SET TASK :: Return these lines verbatim, starting at the line that contains "Task: Select the flight number U28203" and ending after the line that contains "point(18,226)".

THE RECORDS ::
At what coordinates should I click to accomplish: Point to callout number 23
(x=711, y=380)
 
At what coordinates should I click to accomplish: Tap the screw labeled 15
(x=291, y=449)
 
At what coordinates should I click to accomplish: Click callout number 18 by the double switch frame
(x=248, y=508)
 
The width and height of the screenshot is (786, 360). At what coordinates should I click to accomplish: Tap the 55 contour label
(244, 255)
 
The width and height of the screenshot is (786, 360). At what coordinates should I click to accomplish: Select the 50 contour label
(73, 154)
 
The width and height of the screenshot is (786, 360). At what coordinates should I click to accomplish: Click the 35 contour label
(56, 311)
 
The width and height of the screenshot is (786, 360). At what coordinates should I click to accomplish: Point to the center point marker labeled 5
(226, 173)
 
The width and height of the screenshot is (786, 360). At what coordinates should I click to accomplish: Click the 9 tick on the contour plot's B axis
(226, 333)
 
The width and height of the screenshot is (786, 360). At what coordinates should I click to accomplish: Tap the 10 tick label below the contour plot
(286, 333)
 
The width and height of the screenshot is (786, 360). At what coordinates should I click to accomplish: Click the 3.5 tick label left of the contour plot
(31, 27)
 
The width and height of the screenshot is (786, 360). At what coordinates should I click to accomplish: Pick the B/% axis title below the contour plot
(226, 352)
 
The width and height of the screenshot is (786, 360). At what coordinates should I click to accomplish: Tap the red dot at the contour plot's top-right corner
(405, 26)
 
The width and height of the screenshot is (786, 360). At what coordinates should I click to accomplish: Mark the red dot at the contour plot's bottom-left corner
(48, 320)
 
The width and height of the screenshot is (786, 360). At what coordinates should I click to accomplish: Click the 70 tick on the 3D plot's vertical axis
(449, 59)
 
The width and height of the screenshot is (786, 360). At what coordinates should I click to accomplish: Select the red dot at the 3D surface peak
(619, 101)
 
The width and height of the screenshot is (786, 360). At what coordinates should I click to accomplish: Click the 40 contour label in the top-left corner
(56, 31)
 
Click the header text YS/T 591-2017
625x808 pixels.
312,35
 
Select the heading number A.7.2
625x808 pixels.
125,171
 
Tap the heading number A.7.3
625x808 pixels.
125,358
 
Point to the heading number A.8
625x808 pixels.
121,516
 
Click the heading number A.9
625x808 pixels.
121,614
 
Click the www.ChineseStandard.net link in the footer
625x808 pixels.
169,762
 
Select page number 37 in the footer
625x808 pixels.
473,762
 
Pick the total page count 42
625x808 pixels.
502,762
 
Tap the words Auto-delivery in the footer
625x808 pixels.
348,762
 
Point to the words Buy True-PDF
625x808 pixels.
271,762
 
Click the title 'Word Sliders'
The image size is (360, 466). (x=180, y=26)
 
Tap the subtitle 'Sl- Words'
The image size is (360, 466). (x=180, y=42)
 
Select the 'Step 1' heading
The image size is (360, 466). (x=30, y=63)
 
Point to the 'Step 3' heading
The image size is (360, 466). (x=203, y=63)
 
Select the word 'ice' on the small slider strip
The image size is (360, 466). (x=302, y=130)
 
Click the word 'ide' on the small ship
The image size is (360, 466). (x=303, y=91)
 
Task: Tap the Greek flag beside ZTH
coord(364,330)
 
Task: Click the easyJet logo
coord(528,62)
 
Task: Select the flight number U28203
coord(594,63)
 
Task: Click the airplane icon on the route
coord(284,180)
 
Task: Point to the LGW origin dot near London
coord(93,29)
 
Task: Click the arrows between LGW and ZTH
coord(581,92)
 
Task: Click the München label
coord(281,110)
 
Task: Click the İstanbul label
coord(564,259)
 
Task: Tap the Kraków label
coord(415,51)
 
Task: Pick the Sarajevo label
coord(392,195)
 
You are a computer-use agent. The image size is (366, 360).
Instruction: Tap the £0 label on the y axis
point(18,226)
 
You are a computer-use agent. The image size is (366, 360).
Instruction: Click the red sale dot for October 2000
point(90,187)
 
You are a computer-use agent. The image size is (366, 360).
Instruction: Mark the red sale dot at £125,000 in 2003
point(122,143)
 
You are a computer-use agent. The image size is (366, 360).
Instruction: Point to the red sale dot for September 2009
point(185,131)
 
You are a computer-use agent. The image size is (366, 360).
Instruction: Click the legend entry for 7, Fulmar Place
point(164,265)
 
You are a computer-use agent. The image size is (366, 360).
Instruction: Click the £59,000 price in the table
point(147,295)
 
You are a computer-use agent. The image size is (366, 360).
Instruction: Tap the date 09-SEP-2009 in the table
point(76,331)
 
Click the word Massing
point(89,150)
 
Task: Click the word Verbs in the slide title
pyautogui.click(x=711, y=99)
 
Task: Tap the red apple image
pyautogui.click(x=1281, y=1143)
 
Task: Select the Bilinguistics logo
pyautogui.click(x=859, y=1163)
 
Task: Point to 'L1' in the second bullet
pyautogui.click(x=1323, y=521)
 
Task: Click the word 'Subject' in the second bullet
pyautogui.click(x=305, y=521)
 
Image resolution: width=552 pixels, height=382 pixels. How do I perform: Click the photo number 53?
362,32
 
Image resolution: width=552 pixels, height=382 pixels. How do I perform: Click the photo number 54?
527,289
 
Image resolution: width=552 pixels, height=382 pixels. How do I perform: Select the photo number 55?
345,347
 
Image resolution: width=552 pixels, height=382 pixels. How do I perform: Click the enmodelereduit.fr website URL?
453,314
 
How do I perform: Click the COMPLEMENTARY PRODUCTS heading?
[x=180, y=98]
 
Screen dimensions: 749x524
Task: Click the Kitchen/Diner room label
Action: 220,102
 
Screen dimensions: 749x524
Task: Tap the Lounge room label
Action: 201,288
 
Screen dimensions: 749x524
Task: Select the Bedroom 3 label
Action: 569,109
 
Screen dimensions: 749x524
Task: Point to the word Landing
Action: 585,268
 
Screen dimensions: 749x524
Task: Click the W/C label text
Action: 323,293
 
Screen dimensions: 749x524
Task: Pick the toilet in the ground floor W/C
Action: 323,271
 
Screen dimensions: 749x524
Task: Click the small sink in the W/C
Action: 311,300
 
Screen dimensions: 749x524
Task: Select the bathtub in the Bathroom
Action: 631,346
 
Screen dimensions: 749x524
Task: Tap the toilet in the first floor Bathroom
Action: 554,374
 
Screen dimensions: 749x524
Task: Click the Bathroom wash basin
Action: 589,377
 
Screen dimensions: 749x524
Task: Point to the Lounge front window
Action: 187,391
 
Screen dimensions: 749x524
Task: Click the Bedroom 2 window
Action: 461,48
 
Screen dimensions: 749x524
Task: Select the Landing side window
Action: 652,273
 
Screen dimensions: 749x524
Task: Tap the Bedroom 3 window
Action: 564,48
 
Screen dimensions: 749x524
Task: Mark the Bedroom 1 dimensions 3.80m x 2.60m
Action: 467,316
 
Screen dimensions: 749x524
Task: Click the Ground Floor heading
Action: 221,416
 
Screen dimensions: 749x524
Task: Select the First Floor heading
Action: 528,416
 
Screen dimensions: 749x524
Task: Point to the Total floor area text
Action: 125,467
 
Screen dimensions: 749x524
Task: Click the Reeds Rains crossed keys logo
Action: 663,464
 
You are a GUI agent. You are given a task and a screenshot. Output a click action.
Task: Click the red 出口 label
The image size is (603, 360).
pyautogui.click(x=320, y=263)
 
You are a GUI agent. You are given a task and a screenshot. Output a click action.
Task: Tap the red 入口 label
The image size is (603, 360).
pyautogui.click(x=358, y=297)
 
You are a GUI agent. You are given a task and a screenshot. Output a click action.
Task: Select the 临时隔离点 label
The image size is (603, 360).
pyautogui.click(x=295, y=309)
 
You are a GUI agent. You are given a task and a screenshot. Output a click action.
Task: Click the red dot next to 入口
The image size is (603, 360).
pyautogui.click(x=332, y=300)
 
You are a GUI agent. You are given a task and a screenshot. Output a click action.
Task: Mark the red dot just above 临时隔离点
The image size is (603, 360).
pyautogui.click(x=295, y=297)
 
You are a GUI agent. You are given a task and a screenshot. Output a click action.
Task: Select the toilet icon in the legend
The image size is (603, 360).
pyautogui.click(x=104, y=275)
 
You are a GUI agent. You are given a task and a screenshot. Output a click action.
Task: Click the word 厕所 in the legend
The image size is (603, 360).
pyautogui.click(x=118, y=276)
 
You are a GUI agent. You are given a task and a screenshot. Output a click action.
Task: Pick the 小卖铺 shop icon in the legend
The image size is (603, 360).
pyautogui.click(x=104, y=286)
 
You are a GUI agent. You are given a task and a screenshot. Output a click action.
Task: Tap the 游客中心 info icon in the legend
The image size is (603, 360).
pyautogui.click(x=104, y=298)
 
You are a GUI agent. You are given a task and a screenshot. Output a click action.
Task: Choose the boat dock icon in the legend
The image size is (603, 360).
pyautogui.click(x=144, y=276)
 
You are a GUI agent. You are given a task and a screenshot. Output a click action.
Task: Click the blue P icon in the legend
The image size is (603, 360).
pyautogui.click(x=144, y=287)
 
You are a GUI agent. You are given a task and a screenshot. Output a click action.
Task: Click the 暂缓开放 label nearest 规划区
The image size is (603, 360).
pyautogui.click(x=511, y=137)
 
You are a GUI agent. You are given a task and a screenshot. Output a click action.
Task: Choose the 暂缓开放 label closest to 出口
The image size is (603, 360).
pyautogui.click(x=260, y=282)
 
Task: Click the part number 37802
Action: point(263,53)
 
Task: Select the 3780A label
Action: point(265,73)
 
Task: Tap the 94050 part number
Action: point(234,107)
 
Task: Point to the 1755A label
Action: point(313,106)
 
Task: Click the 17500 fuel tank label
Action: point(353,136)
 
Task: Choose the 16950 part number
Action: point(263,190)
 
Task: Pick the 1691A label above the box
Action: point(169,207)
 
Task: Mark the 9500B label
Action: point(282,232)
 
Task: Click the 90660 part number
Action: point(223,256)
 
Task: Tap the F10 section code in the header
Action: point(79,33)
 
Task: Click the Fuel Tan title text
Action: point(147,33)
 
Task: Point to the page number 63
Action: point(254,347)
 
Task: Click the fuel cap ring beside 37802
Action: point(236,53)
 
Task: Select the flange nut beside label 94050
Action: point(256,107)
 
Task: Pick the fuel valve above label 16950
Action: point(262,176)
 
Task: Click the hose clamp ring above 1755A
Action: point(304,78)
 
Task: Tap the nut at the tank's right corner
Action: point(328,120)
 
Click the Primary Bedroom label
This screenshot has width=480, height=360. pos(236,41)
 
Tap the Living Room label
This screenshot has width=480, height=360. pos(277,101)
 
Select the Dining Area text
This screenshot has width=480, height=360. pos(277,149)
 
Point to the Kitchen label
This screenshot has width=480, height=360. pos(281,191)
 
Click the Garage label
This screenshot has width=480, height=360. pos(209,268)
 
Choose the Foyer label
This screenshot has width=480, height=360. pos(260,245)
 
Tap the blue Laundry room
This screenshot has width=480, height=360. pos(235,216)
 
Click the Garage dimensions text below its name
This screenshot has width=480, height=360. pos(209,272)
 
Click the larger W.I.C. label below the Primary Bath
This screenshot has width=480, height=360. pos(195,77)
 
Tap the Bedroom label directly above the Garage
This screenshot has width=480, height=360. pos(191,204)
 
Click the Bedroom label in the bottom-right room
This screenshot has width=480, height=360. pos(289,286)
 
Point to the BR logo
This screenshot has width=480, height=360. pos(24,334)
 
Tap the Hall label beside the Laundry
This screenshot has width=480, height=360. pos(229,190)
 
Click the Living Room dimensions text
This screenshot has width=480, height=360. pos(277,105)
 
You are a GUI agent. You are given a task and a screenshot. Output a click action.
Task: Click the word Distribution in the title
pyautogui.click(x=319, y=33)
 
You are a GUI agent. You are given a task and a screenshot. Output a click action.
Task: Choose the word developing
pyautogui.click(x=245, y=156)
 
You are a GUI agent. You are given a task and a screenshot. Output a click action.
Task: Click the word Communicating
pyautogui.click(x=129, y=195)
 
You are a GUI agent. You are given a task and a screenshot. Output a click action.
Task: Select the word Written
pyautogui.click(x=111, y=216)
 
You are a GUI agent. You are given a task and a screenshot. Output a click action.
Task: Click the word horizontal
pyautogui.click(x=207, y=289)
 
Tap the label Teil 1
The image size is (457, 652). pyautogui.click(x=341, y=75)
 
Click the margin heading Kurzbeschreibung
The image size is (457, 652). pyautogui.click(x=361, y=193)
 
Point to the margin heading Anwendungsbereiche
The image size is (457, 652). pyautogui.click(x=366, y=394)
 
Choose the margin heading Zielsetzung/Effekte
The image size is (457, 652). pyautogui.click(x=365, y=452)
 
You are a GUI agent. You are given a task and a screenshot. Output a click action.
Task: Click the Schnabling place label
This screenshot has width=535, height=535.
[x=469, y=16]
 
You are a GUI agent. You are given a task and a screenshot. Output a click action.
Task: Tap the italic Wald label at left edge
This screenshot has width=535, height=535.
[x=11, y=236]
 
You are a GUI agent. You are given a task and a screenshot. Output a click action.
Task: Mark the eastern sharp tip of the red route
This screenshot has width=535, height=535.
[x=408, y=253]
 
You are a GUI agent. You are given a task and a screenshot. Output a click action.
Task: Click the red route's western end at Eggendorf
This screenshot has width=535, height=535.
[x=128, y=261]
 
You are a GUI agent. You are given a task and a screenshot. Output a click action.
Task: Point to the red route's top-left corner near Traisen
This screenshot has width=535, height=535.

RESPONSE TO THIS EXERCISE ::
Task: Select the flight number U28203
coord(594,63)
 
Task: Click the airplane icon on the route
coord(284,180)
 
Task: Point to the LGW origin dot near London
coord(93,29)
 
Task: Click the arrows between LGW and ZTH
coord(581,92)
 
Task: Click the München label
coord(281,110)
 
Task: Click the İstanbul label
coord(564,259)
 
Task: Tap the Kraków label
coord(415,51)
 
Task: Pick the Sarajevo label
coord(392,195)
 
You are a computer-use agent. The image size is (366, 360).
Instruction: Tap the £0 label on the y axis
point(18,226)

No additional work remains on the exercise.